Pixel coordinate grounding data:
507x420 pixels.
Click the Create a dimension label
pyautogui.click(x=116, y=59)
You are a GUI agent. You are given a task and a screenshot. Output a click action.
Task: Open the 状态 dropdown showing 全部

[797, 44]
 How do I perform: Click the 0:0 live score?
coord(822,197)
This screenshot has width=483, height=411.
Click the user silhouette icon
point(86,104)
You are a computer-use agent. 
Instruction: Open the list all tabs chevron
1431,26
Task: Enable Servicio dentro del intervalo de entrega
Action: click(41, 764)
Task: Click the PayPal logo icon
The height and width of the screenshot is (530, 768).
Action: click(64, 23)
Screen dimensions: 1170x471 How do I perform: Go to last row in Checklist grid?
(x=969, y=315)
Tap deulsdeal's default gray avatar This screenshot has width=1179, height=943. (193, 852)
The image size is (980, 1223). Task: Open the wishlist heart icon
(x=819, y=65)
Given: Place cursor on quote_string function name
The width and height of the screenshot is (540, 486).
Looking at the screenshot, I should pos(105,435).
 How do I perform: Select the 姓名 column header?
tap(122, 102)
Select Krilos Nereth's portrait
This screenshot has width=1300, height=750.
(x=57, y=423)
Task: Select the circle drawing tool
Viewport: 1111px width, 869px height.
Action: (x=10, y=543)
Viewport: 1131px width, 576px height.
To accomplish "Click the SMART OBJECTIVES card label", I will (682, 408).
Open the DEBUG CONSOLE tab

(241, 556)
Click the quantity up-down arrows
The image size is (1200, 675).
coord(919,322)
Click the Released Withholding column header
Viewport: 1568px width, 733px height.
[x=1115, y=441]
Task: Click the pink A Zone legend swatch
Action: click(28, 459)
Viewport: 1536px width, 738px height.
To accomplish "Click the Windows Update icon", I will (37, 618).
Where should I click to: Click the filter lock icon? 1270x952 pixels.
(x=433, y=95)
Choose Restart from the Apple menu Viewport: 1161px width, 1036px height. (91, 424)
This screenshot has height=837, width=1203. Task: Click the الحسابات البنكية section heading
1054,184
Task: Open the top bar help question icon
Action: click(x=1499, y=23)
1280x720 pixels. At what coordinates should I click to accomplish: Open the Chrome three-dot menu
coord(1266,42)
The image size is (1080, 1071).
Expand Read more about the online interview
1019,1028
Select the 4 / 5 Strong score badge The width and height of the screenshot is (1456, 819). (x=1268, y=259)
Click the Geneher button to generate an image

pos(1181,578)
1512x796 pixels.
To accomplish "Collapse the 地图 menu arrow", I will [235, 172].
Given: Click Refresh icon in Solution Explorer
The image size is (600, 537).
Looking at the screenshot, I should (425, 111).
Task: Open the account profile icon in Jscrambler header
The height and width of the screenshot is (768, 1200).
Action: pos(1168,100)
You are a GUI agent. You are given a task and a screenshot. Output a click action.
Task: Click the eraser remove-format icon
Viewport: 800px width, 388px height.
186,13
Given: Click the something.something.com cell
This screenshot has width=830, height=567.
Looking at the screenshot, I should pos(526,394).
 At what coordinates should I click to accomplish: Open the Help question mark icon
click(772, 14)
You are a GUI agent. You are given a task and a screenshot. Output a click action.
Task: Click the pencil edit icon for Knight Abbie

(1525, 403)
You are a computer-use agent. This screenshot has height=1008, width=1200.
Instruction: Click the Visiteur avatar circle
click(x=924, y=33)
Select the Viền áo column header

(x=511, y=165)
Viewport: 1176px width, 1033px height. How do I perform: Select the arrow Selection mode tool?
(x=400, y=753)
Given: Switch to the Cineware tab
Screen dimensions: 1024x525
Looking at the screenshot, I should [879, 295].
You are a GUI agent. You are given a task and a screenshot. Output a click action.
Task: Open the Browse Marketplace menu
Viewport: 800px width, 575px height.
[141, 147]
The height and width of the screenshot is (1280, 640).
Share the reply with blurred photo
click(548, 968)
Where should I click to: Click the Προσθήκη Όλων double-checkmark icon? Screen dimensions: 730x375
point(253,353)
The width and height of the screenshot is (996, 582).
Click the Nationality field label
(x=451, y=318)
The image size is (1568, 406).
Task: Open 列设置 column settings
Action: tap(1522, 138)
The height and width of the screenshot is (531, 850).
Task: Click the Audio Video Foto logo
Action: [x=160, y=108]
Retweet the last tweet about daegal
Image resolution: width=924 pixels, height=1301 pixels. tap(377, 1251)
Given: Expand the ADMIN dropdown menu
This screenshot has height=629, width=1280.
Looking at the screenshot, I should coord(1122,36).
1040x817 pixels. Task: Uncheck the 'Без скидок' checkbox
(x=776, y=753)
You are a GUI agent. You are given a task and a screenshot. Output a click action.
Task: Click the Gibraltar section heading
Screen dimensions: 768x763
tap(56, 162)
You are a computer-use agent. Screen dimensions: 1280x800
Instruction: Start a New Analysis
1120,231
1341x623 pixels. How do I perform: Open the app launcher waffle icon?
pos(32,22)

**Task item:** Lines that hold "will" are the ones to copy, so pick each out from the data.

**Reply:**
To accomplish "Click the SMART OBJECTIVES card label", I will (682, 408).
To accomplish "Click the Windows Update icon", I will (37, 618).
To accomplish "Collapse the 地图 menu arrow", I will [235, 172].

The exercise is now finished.